Unter Assad war er 16 Jahre lang Syriens höchster Geistlicher. Nun muss Ahmed Hassun wegen »Anstiftung zum Bürgerkrieg« ins Gefängnis. Sein Vermögen wird beschlagnahmt.
Quelle: DIE ZEIT, AFP, jsp Aktualisiert am 24. August 2026, 13:21 Uhr
Ein Gericht in Syrien hat den früheren Großmufti des Landes zu lebenslanger Haft verurteilt. Das Gericht in der Hauptstadt Damaskus befand Ahmed Hassun einer Reihe von Straftaten schuldig, darunter »Anstiftung zum Bürgerkrieg und zu konfessionellen Spannungen«. Hassun war unter dem gestürzten Präsidenten Baschar al-Assad 16 Jahre lang Syriens ranghöchster islamischer Geistlicher.
Der Geistliche wurde von dem Gericht außerdem wegen »Anstiftung zum vorsätzlichen Totschlag«, »Hauptbeteiligung am vorsätzlichen Totschlag« und »Anstiftung zu konfessioneller und rassistischer Zwietracht« verurteilt, wofür ihm zusätzliche Haftstrafen zwischen drei und 20 Jahren auferlegt wurden. Das Gericht ordnete außerdem die Beschlagnahmung von Hassuns Vermögen an, das an die Staatskasse gehen soll.
Hassun wollte das Land verlassen
Der frühere Großmufti ist die zehnte ranghohe Persönlichkeit aus der Assad-Ära, die von den Behörden der neuen Machthaber verurteilt wurde. Er war bekannt für seine engen Beziehungen zum ehemaligen Präsidenten und seine häufigen Auftritte an dessen Seite bei religiösen Anlässen. Hassun war im März 2025 am Flughafen von Damaskus festgenommen worden, als er versuchte, das Land zu verlassen.
Assad selbst wurde Anfang August in Abwesenheit wegen Kriegsverbrechen und Verbrechen gegen die Menschlichkeit zum Tode verurteilt. Sieben Mitglieder von Assads Militär- und Sicherheitsapparat erhielten ebenfalls die Todesstrafe, einer von ihnen saß tatsächlich auf der Anklagebank.
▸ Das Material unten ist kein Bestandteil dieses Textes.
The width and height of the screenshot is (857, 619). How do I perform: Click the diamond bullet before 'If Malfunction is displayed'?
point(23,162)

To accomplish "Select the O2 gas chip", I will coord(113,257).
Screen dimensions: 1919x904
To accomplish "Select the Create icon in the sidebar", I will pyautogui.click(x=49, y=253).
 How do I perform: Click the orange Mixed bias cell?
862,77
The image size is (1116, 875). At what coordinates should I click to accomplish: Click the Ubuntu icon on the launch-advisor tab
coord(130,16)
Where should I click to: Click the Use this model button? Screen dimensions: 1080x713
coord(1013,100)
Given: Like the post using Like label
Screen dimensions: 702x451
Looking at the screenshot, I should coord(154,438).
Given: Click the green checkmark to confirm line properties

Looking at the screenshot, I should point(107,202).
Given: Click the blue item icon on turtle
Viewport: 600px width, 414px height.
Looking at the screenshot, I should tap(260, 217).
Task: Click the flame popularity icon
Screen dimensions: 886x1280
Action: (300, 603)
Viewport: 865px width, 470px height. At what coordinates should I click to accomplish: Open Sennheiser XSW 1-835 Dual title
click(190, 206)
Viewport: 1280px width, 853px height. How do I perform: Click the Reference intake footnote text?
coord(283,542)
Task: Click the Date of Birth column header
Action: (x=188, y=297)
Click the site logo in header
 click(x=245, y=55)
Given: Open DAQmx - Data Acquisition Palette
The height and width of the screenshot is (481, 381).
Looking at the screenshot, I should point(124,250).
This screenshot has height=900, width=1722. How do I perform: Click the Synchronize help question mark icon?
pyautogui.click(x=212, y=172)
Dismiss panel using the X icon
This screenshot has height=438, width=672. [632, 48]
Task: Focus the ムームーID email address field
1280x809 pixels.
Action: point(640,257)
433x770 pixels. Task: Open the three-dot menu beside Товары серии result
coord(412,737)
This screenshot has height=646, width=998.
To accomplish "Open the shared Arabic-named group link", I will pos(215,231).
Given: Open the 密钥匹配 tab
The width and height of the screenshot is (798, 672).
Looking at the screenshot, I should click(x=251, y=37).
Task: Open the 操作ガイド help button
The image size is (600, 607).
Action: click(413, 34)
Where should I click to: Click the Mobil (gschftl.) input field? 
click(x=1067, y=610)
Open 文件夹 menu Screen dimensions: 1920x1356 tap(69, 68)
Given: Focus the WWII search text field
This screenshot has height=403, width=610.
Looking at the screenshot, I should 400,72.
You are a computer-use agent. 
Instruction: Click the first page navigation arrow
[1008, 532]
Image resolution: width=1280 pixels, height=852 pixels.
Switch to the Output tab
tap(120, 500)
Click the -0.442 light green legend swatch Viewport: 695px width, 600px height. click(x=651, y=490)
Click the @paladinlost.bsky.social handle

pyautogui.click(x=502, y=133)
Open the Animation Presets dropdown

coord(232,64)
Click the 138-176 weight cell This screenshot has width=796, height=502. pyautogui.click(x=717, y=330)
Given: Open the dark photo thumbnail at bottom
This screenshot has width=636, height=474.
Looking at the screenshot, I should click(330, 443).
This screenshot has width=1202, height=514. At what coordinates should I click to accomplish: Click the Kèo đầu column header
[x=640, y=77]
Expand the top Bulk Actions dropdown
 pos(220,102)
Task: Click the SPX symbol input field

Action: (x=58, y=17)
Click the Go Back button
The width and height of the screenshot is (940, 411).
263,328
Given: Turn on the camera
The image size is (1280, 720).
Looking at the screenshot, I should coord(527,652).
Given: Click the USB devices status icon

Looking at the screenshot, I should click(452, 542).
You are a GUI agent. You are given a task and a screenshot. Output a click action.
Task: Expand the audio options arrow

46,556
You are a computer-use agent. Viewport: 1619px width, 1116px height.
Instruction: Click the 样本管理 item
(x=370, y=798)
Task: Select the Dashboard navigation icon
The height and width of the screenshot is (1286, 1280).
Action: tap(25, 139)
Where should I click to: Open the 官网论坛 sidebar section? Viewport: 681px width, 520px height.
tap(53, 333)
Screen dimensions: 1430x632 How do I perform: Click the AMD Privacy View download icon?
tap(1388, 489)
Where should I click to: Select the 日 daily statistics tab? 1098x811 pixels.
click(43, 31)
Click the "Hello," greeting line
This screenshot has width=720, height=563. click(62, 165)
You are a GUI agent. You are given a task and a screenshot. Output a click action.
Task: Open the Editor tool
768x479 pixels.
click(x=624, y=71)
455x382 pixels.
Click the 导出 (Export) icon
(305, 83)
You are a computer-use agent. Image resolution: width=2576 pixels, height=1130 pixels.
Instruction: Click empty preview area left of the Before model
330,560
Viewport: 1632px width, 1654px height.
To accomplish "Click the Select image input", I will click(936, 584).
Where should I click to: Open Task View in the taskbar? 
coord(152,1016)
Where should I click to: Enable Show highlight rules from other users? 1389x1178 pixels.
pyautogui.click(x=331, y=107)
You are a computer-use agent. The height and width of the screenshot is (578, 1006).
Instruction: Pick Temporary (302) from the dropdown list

Während des fast 14 Jahre dauernden Bürgerkriegs in Syrien wurden mehr als eine halbe Million Menschen getötet. Ende 2024 stürzten Kämpfer unter Führung der islamistischen HTS-Miliz den langjährigen Machthaber, der mit einigen engen Vertrauten ins Exil nach Russland floh. Zahlreiche Vertreter der damaligen Führung flohen in die Nachbarländer oder werden in der Küstenregion Syriens vermutet, wo die meisten Angehörigen der alawitischen Minderheit leben, der auch Assad angehört.